## PROBLEM TO WORK ON
Could you transcribe the material below exactly, without leaving out a single line?

(Beginning of MATERIAL PROVIDED)

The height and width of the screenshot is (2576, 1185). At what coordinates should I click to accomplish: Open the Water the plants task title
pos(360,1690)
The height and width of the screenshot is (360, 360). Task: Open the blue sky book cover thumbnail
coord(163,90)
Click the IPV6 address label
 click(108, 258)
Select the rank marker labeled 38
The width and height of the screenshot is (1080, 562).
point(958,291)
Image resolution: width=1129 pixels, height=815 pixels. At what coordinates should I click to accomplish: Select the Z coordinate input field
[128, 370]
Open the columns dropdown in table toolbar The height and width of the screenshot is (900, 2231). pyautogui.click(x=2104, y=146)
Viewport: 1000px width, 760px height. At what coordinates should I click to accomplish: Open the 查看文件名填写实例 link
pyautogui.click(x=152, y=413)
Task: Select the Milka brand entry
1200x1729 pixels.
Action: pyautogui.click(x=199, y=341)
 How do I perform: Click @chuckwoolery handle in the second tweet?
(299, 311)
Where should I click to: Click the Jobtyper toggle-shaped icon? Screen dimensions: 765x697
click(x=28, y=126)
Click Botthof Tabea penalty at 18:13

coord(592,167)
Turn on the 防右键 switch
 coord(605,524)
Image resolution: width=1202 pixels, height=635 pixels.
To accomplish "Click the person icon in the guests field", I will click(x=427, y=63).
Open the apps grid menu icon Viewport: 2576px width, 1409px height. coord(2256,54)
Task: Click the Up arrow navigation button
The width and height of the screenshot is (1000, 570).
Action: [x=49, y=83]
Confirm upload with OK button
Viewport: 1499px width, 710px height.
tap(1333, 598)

(End of MATERIAL PROVIDED)

## RESULT
The height and width of the screenshot is (2576, 1185). At what coordinates should I click to accomplish: Open the Water the plants task title
pos(360,1690)
The height and width of the screenshot is (360, 360). Task: Open the blue sky book cover thumbnail
coord(163,90)
Click the IPV6 address label
 click(108, 258)
Select the rank marker labeled 38
The width and height of the screenshot is (1080, 562).
point(958,291)
Image resolution: width=1129 pixels, height=815 pixels. At what coordinates should I click to accomplish: Select the Z coordinate input field
[128, 370]
Open the columns dropdown in table toolbar The height and width of the screenshot is (900, 2231). pyautogui.click(x=2104, y=146)
Viewport: 1000px width, 760px height. At what coordinates should I click to accomplish: Open the 查看文件名填写实例 link
pyautogui.click(x=152, y=413)
Task: Select the Milka brand entry
1200x1729 pixels.
Action: pyautogui.click(x=199, y=341)
 How do I perform: Click @chuckwoolery handle in the second tweet?
(299, 311)
Where should I click to: Click the Jobtyper toggle-shaped icon? Screen dimensions: 765x697
click(x=28, y=126)
Click Botthof Tabea penalty at 18:13

coord(592,167)
Turn on the 防右键 switch
 coord(605,524)
Image resolution: width=1202 pixels, height=635 pixels.
To accomplish "Click the person icon in the guests field", I will click(x=427, y=63).
Open the apps grid menu icon Viewport: 2576px width, 1409px height. coord(2256,54)
Task: Click the Up arrow navigation button
The width and height of the screenshot is (1000, 570).
Action: [x=49, y=83]
Confirm upload with OK button
Viewport: 1499px width, 710px height.
tap(1333, 598)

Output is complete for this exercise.